Die Idee des Staates

Staatsgebiet, Staatsvolk und Staatsgewalt werden gemeinhin als konstitutive Elemente des Staates angesehen. Die Bildung und Fortexistenz eines Staates hängt jedoch nicht allein von der Existenz dieser äußeren Merkmale ab. Entscheidend ist, dass die Bürger eines Staates gemeinsam miteinander leben wollen und den Willen haben, das Zusammenleben in der Gemeinschaft auch politisch zu gestalten.Für die Koordination des Willens und des Verhaltens der einzelnen ist die Bildung von Organen erforderlich,  d.h. staatlichen Institutionen, durch die der Staat handeln kann.
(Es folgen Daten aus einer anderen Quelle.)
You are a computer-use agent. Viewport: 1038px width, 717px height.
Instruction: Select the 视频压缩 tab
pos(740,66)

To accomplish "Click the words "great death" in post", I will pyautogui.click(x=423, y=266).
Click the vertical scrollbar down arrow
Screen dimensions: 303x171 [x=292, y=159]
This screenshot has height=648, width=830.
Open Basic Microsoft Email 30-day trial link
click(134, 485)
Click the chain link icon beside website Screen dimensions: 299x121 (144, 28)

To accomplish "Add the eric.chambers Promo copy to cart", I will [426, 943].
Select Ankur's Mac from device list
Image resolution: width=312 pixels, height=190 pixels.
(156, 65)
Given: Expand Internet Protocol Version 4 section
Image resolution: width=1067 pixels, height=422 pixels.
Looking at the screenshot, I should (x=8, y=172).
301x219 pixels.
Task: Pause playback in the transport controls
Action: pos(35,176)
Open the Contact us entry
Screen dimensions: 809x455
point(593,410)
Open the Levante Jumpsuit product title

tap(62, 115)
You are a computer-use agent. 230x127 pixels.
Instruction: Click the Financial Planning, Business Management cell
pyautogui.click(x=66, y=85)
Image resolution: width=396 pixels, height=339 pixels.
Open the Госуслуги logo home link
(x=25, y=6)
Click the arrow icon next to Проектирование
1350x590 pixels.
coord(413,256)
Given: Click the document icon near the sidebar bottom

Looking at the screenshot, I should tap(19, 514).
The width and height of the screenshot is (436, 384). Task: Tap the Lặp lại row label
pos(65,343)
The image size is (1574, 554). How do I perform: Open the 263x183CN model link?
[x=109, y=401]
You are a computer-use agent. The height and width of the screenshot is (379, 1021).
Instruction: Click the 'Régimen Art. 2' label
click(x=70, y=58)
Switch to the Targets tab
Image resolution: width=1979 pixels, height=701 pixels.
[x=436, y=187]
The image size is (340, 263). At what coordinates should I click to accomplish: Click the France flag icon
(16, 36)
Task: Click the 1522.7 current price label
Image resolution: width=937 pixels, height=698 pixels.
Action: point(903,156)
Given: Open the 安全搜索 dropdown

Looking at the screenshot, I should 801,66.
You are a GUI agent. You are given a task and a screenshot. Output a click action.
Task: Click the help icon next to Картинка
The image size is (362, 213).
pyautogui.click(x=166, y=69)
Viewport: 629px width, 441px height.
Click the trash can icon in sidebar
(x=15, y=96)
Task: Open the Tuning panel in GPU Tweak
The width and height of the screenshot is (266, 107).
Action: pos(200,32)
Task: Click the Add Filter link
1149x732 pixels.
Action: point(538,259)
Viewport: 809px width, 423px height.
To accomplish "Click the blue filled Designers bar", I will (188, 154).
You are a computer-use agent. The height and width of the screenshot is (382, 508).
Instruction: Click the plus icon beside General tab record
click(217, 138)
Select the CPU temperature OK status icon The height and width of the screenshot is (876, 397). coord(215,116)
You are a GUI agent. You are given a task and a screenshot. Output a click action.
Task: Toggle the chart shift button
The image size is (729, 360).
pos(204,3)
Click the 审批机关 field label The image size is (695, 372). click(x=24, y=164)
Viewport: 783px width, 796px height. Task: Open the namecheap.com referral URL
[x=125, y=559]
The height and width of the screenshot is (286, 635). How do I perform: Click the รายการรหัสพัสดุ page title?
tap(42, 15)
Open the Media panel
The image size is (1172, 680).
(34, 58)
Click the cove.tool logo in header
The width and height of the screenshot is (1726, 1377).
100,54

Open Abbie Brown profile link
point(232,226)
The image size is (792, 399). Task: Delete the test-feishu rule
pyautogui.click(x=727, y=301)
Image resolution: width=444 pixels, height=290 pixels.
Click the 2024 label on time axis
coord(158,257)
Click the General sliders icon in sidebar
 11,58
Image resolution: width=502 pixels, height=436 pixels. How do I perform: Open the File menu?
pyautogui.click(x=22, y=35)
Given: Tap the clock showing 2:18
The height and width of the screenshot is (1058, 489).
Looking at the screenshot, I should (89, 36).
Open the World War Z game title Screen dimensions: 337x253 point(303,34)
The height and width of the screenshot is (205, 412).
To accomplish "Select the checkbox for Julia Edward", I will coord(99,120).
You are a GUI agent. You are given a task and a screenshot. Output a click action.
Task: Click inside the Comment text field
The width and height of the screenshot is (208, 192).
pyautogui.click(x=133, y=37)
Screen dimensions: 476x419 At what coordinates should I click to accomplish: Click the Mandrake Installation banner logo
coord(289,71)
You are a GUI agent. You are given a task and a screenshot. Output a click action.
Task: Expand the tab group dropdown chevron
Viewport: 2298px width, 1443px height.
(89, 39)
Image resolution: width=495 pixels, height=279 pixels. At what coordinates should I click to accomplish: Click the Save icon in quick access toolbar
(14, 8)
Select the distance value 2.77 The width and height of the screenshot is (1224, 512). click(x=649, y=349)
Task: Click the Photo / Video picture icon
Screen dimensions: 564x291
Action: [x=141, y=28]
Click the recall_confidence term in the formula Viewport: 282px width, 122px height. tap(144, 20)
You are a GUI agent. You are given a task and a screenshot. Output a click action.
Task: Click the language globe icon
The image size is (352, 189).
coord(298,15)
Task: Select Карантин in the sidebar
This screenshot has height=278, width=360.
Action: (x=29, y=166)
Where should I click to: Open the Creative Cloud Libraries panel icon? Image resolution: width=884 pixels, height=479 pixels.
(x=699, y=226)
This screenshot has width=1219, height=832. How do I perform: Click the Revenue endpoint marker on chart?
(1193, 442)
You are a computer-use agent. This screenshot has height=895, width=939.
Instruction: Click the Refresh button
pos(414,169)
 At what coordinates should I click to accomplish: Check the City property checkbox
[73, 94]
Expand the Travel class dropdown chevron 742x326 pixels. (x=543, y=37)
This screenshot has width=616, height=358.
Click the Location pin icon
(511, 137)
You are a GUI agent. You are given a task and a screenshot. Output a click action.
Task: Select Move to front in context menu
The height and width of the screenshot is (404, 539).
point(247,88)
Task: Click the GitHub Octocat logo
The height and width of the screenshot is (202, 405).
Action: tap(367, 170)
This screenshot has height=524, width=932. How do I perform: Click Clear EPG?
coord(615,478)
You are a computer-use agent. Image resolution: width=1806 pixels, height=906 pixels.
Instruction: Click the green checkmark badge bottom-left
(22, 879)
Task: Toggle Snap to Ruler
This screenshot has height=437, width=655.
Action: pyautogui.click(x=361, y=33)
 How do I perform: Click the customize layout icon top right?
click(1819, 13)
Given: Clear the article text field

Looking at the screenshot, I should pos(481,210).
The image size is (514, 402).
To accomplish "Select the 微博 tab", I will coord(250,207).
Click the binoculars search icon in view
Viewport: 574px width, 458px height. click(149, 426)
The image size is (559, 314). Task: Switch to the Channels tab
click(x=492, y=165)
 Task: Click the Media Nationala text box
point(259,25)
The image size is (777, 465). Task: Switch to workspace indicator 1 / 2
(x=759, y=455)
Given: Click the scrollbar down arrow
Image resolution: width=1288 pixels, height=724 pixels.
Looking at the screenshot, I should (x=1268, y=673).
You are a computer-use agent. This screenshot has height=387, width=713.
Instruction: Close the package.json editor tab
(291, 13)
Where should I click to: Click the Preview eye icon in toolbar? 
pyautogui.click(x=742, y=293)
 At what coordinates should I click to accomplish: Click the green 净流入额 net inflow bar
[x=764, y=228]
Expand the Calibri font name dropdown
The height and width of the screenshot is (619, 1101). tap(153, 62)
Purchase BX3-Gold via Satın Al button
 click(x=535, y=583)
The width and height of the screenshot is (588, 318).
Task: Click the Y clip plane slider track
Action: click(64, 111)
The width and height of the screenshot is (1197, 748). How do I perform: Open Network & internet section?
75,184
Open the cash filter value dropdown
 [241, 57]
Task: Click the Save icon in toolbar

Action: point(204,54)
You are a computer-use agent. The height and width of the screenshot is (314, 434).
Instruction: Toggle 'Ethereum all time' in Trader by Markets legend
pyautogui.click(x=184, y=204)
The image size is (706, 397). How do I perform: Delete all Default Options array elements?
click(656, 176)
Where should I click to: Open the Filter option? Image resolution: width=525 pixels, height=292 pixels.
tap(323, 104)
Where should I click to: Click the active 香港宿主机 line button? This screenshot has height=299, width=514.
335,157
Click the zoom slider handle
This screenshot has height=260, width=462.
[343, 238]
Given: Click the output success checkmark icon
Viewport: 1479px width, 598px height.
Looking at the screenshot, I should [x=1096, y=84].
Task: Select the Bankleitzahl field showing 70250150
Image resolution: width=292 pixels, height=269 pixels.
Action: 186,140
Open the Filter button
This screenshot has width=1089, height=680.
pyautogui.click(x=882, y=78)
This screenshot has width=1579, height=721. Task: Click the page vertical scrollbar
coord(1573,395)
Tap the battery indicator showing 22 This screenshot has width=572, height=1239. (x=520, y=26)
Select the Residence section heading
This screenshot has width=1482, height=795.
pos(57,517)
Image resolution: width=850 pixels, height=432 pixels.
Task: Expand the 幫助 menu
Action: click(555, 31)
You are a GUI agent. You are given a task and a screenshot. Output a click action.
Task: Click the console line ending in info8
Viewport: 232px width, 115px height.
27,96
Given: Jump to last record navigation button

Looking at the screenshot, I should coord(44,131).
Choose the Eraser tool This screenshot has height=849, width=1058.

Die Organisation des Staates in Deutschland

Die Verfassung Deutschlands ist im Grundgesetz beschrieben und geregelt. Staatsform wie auch die Grundzüge der Staatsorganisation sind in Artikel 20 Abs. 1 -3 GG festgelegt:

    Artikel 20 (Verfassungsgrundsätze)
    (1) Die Bundesrepublik Deutschland ist ein demokratischer und sozialer Bundesstaat.
    (2) Alle Staatsgewalt geht vom Volke aus. Sie wird vom Volke in Wahlen und Abstimmungen und durch besondere Organe der Gesetzgebung, der vollziehenden Gewalt und der Rechtsprechung ausgeübt.
    (3) Die Gesetzgebung ist an die verfassungsmäßige Ordnung, die vollziehende Gewalt und die Rechtsprechung sind an Gesetz und Recht gebunden.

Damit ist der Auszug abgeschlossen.